_WHAT NEEDS TO BE DONE_:
How many lines in the data below contain the word "legend"? State only the number.

(Records from a data source)
● ● ● ● ●
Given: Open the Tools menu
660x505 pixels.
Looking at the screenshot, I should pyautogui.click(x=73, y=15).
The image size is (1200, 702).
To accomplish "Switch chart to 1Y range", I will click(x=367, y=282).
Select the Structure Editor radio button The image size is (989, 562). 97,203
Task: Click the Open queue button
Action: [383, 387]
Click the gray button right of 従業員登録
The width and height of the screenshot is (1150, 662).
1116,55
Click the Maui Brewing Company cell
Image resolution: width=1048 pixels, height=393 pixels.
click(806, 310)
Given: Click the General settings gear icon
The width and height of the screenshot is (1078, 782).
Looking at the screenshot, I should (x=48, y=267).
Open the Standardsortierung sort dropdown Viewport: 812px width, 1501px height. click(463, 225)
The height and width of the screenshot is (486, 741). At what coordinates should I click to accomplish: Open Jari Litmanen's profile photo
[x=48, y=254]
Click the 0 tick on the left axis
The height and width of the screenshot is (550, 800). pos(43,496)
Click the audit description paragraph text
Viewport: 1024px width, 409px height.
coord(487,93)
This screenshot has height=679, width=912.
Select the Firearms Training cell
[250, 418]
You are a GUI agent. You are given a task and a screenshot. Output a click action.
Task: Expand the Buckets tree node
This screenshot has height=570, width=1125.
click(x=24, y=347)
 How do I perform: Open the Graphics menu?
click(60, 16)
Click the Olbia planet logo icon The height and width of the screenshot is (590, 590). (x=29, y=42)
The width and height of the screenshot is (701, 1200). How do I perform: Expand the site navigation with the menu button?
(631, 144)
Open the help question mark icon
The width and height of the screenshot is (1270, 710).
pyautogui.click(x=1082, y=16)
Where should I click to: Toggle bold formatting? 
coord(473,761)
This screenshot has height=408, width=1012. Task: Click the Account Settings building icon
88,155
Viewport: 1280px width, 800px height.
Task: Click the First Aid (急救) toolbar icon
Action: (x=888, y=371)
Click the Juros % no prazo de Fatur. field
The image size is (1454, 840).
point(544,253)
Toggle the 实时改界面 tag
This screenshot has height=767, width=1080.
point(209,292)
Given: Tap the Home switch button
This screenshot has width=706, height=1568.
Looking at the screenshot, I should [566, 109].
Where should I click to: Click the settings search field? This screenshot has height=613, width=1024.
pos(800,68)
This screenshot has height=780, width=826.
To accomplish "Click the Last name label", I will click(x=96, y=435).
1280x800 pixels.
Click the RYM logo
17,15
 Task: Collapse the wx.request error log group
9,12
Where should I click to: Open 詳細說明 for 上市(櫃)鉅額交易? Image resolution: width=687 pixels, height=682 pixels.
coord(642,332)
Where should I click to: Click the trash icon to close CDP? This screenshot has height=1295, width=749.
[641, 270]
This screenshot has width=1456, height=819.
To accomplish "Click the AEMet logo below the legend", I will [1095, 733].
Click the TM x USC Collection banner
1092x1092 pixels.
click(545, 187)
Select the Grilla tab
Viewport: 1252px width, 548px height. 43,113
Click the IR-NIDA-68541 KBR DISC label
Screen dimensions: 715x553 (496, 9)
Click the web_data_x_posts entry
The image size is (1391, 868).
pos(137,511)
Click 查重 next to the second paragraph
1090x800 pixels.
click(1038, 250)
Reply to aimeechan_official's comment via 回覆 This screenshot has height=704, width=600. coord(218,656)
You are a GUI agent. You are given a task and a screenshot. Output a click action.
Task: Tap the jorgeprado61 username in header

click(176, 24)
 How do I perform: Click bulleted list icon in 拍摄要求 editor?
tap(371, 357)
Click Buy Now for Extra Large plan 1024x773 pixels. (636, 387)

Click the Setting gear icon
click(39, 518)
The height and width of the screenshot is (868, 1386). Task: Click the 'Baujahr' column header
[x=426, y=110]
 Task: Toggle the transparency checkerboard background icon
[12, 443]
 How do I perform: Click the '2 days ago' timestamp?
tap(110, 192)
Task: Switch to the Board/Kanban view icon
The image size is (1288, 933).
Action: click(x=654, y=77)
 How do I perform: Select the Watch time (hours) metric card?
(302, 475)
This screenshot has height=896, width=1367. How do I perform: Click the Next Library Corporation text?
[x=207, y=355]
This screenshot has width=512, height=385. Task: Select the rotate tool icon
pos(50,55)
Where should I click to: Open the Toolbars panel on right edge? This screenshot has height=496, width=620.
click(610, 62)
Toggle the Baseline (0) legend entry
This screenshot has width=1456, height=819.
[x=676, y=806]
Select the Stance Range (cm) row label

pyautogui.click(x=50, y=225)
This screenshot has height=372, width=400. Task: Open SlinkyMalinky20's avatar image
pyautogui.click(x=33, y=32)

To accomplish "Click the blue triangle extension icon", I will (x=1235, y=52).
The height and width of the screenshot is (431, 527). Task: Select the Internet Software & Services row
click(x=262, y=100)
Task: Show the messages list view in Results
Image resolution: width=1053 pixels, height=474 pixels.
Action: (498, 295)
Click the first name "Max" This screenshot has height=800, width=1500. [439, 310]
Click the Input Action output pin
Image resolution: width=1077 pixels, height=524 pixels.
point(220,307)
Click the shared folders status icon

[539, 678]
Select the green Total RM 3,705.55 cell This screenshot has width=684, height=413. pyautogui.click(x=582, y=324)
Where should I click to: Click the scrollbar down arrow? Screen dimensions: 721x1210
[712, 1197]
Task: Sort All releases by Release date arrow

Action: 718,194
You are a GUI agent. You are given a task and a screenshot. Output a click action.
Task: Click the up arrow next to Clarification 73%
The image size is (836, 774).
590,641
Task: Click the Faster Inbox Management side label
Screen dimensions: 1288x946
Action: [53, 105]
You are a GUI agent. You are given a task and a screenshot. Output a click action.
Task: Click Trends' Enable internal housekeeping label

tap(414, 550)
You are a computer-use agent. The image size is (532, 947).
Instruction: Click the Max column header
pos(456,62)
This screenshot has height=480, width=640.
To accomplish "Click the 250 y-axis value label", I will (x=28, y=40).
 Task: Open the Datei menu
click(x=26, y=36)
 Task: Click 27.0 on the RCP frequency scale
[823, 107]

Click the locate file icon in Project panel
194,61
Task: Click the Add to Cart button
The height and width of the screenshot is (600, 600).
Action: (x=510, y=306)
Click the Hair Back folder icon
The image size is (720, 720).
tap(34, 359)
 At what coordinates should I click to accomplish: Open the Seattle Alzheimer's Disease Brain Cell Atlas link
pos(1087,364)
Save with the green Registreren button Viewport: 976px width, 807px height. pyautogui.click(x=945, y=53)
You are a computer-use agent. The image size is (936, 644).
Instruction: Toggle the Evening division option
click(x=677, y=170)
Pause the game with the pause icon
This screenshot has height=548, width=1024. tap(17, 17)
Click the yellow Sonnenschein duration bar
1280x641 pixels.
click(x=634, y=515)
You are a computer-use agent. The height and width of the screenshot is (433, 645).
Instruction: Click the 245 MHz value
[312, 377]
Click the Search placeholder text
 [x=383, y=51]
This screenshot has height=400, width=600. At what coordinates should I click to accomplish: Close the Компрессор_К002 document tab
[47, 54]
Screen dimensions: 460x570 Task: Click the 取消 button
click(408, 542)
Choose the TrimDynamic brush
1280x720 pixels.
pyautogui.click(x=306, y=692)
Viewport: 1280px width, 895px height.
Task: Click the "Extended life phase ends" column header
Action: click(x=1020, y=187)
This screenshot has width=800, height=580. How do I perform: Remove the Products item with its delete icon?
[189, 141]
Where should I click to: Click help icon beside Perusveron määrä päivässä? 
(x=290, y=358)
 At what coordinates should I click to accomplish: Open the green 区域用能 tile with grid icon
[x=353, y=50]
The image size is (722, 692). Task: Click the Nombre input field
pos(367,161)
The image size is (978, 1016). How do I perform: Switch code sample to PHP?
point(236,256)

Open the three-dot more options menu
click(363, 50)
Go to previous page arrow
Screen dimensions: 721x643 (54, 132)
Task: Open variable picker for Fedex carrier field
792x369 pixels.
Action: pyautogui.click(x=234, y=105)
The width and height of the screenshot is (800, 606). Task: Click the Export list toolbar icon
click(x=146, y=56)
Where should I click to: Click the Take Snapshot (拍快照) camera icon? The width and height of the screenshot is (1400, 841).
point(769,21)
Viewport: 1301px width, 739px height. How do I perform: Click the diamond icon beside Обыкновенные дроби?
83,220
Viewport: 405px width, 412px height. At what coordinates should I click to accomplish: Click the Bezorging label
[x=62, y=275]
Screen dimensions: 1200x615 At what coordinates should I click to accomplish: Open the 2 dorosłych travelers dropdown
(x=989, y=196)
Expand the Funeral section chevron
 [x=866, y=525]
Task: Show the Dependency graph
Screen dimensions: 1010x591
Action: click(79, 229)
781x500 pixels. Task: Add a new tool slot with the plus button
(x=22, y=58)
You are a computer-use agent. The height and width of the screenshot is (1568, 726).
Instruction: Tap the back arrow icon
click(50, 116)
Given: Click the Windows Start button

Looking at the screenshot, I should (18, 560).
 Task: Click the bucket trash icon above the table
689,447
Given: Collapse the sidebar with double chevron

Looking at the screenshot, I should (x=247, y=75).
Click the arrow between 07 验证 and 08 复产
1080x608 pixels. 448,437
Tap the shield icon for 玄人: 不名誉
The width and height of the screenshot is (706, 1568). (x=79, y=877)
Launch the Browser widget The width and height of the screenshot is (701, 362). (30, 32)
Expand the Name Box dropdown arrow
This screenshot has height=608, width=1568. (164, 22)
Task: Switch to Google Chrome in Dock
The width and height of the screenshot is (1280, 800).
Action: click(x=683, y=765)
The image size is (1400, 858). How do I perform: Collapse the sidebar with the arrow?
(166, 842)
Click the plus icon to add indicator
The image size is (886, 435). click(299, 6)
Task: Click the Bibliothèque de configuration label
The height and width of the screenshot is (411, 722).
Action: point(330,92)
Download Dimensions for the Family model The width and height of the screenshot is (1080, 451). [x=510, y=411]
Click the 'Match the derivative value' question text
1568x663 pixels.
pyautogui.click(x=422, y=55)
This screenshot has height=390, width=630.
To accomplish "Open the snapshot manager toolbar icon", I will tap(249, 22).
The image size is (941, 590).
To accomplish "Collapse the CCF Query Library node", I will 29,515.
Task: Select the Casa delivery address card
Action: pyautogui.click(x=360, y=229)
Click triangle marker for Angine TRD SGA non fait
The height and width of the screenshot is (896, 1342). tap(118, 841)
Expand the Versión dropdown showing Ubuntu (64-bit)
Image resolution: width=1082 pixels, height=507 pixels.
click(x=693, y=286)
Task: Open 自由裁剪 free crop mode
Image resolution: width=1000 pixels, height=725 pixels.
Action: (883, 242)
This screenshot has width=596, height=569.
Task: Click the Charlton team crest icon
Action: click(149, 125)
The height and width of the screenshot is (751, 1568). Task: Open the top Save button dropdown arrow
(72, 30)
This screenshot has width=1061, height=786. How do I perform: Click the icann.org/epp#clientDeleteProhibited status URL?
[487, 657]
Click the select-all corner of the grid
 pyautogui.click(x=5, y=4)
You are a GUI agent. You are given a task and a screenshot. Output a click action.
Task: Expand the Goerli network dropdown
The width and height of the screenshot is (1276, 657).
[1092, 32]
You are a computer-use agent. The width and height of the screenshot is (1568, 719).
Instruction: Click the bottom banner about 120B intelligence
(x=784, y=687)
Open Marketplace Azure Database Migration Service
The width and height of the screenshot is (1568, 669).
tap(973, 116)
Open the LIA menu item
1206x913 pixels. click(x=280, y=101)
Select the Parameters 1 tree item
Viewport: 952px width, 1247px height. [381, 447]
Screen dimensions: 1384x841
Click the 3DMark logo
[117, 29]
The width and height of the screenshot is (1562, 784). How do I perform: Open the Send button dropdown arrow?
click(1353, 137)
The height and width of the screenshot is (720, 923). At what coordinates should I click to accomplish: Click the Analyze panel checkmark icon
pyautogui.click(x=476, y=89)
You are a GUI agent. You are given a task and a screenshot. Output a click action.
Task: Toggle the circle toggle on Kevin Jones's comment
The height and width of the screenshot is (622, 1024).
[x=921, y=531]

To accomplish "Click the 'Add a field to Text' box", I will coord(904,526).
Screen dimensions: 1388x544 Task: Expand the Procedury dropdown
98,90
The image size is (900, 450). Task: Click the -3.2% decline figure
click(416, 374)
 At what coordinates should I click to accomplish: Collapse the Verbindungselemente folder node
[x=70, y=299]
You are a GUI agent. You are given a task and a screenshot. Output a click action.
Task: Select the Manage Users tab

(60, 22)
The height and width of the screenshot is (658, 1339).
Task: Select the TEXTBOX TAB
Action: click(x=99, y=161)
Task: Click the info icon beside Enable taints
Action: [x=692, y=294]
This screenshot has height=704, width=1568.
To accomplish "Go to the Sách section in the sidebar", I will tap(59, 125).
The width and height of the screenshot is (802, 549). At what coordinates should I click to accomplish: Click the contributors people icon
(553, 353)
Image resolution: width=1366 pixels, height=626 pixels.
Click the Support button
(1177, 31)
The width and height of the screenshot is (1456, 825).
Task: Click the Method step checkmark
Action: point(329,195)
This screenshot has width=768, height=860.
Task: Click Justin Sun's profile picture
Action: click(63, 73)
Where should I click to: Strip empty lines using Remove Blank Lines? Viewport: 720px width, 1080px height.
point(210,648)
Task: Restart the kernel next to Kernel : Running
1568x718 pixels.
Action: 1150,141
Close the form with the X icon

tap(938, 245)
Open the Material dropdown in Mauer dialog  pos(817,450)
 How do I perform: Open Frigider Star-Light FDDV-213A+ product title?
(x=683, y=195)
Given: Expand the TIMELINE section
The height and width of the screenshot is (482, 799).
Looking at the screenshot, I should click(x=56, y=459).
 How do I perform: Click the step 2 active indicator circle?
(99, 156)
● ● ● ● ●
_SOLVED EXERCISE_:
2